Saturday, October 16, 2010

Does Your Gordon Setter Have a Heart Condition?

Would you know, if your dog had a heart condition? Do you know what the signs are?
In general, the two main heart conditions are Chronic Valvular Disease and Myocardial Disease.

Chronic Valvular Disease is more common in the smaller breeds like Miniature Poodles and Cocker Spaniels, and is caused by a leaking heart valve that reduces the quality of the blood being pumped through their body.

Myocardial Disease is more common in the larger breeds such as Great Danes and Irish Wolfhounds, and in cats, and is a weakening, and or thickening of the heart muscle. The heart is less efficient and thereby not getting the right amount of blood to the heart.

Our Gordon's fall someplace in between.

Know these symptoms, so that if your Gordon exhibits any of these you can get them to your vet right away. It's important to know your dogs well, so that when something is a little off you'll recognize it hopefully in time to do something about it.

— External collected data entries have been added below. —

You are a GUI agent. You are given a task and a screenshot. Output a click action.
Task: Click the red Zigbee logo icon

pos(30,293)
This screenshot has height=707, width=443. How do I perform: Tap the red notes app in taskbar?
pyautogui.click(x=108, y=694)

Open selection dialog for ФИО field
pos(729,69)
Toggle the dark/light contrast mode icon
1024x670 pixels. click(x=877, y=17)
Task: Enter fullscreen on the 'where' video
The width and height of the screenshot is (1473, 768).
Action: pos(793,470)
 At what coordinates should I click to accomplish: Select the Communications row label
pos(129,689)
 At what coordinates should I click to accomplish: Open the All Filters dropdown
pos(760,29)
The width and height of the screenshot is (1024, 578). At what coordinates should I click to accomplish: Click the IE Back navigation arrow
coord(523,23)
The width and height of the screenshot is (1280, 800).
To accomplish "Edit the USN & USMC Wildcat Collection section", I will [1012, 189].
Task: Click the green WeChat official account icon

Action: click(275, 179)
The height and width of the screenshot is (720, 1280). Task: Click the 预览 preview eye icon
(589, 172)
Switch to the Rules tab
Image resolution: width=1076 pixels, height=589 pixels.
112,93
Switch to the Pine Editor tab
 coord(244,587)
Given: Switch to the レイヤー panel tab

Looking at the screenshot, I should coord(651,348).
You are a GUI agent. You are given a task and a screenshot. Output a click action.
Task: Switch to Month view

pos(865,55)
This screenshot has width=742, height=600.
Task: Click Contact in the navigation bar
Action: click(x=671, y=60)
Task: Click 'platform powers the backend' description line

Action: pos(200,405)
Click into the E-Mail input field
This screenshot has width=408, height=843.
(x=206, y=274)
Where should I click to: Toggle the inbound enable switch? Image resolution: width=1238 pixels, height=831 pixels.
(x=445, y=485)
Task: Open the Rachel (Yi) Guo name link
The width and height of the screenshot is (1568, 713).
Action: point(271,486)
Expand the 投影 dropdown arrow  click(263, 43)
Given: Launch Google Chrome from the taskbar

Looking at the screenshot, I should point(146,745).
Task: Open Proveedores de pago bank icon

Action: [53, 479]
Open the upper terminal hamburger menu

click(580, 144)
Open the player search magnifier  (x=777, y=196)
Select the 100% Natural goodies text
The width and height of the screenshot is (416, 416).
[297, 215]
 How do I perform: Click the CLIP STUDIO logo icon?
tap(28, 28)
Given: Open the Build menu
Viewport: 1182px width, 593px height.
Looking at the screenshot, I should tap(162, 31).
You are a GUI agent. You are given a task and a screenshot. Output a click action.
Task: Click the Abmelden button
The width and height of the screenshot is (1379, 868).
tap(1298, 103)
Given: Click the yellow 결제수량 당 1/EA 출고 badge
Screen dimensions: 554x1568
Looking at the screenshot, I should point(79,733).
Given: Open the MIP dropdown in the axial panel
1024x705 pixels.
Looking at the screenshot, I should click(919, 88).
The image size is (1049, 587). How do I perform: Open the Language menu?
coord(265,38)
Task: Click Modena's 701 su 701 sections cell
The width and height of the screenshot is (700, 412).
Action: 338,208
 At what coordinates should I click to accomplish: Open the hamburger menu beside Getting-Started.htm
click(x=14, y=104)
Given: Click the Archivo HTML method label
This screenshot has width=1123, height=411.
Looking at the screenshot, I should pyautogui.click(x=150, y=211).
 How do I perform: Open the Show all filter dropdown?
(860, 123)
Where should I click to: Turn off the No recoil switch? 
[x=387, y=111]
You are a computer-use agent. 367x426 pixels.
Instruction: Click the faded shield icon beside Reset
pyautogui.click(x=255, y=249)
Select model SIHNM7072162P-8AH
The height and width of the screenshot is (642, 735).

Signs of Heart Conditions:

Tired, lack of energy
Fainting or collapsing
Reduced ability to exercise
Breathing difficulties
Frequent coughing
Reduced appetite and or weight loss
abdominal swelling
partial paralysis of the hind leg

The more you know...the more you grow!

And remember, I'm not a vet, or trained medical professional. This information is for general purposes only.  Please consult your own Veterinarian on any concerns you have about your pet.
Information obtained by Hill's Prescription Diet .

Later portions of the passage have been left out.